* TASK DETAILS *
In the mortgage loan comparison, what is the monthly PMI for the FHA loan?

FHA 30 year fixed - Loan amount $422,211.63 (including, PMI)
Interest 3.875%, APR 4.861%, 3.5% down. Funds needed to close $27,090.66, with an UFMIP of $ 7, 261.63 Total Estimated monthly payments-$2,646.92
97 Conventional- 30 year fixed- Loan amount- $417,000
Interest 4.250%, APR 5.123%, 3% down, Funds needed to close $25,089.15, NO UFMIP. Total Estimated monthly payments-$2,862.72
The monthly PMI for FHA is $291.52 whiles 97 conventional is $441.33
The monthly difference for total mortgage is $215.8
I am confused which route to go!
The 97 conventional that high PMI will drop off at <80 LTV but i'll have to carry the PMI on the life if I go FHA.
As it stands now this is a home i'll be in >10years so FHA means $77,688 PMI over life of loan. Whereas 97 con will be $58,255. Assuming i only pay the monthly Principla and get to LTV<80 at 11 years.
What do y'all think.
These numbers wer with a midscore of 711. So if I can get my midscore up which it should be by close in 6 months greater than 740 i assume the terms will be better on the conventional side.
All input will be greatly appreciated.
The 97% conventional is very expensive due to its risk. I would try to raise your credit score, save 5% down, and go conventional if at all possible.

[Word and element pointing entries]

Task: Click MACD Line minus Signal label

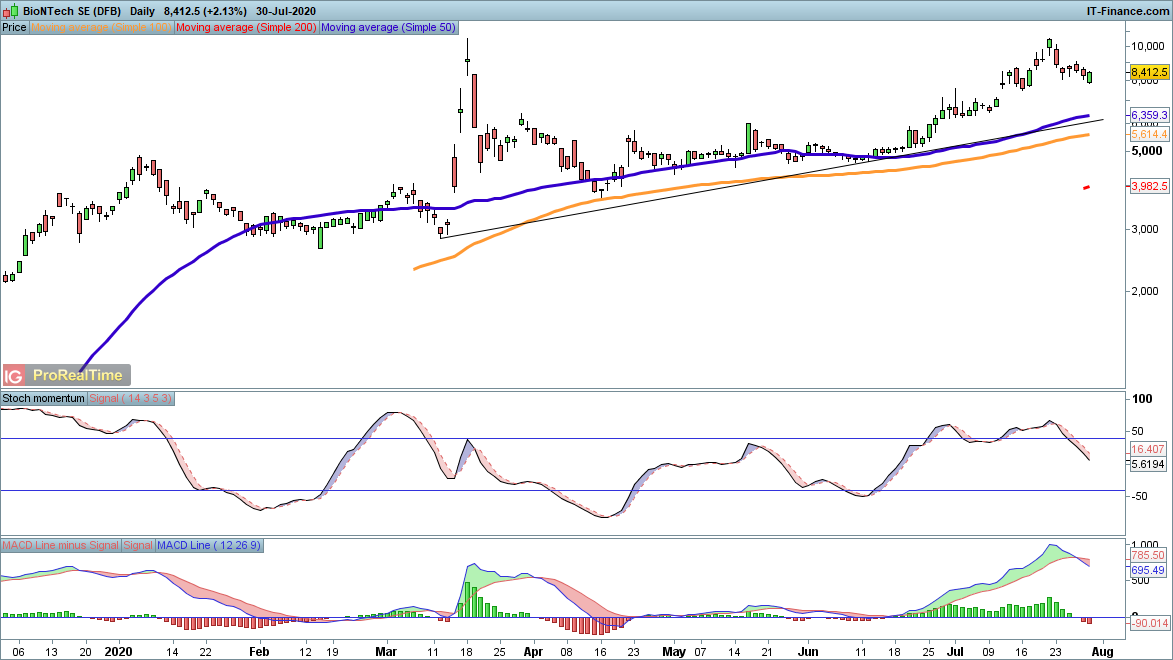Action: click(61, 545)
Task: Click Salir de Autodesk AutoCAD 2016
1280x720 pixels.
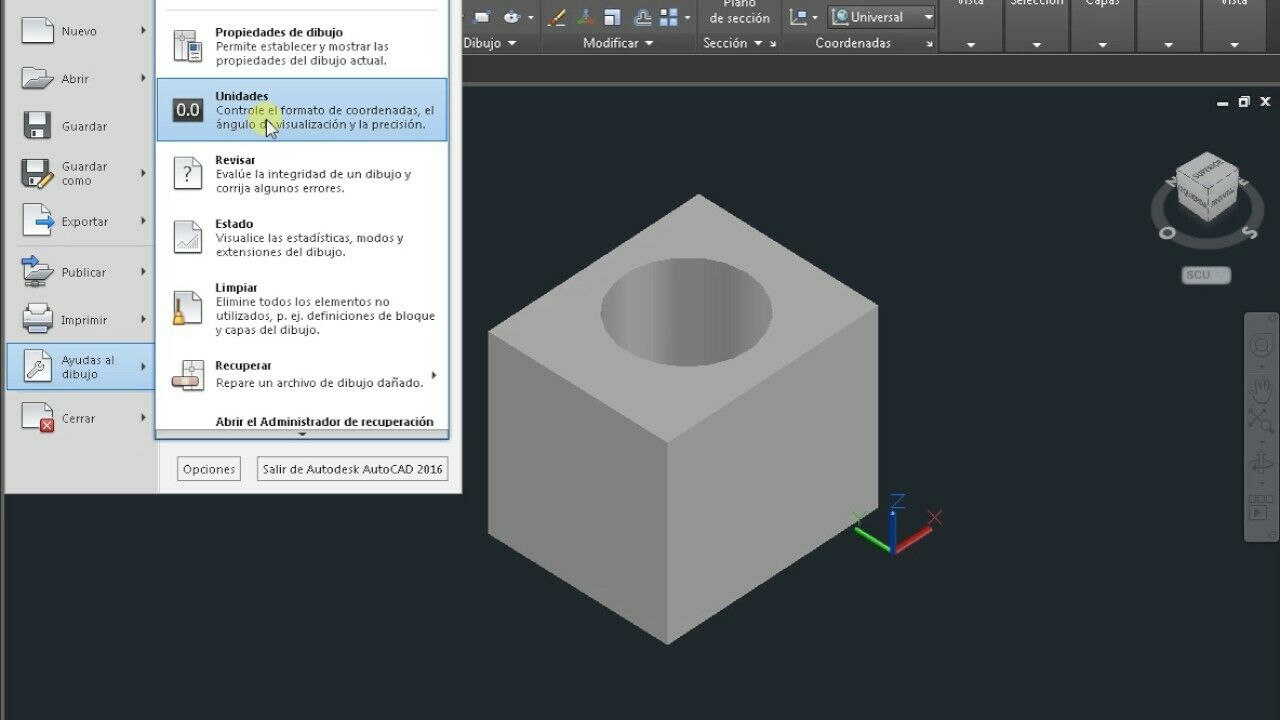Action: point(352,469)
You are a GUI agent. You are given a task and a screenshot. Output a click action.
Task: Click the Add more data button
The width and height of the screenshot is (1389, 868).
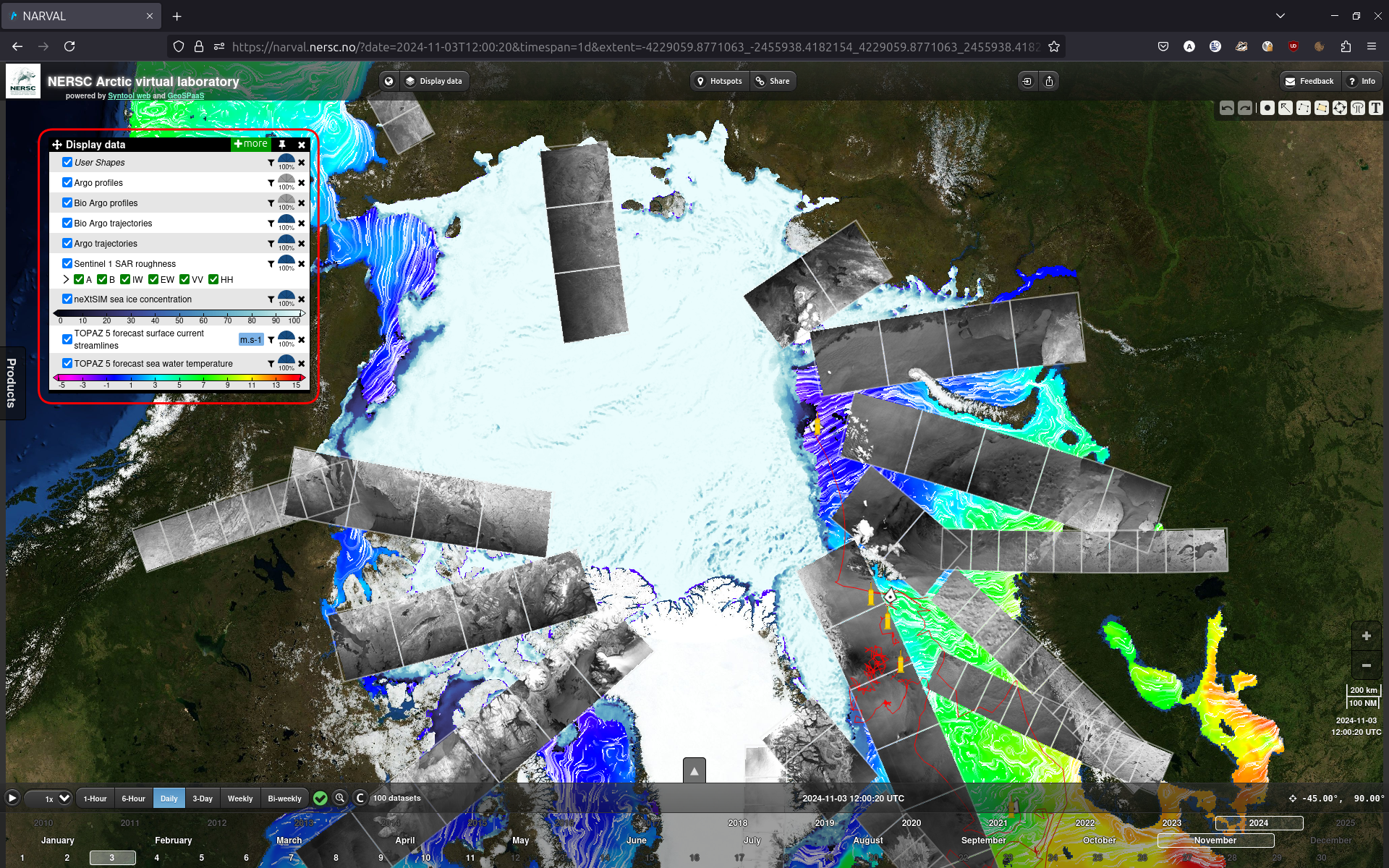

* THE COMPLETED TASK *
$291.52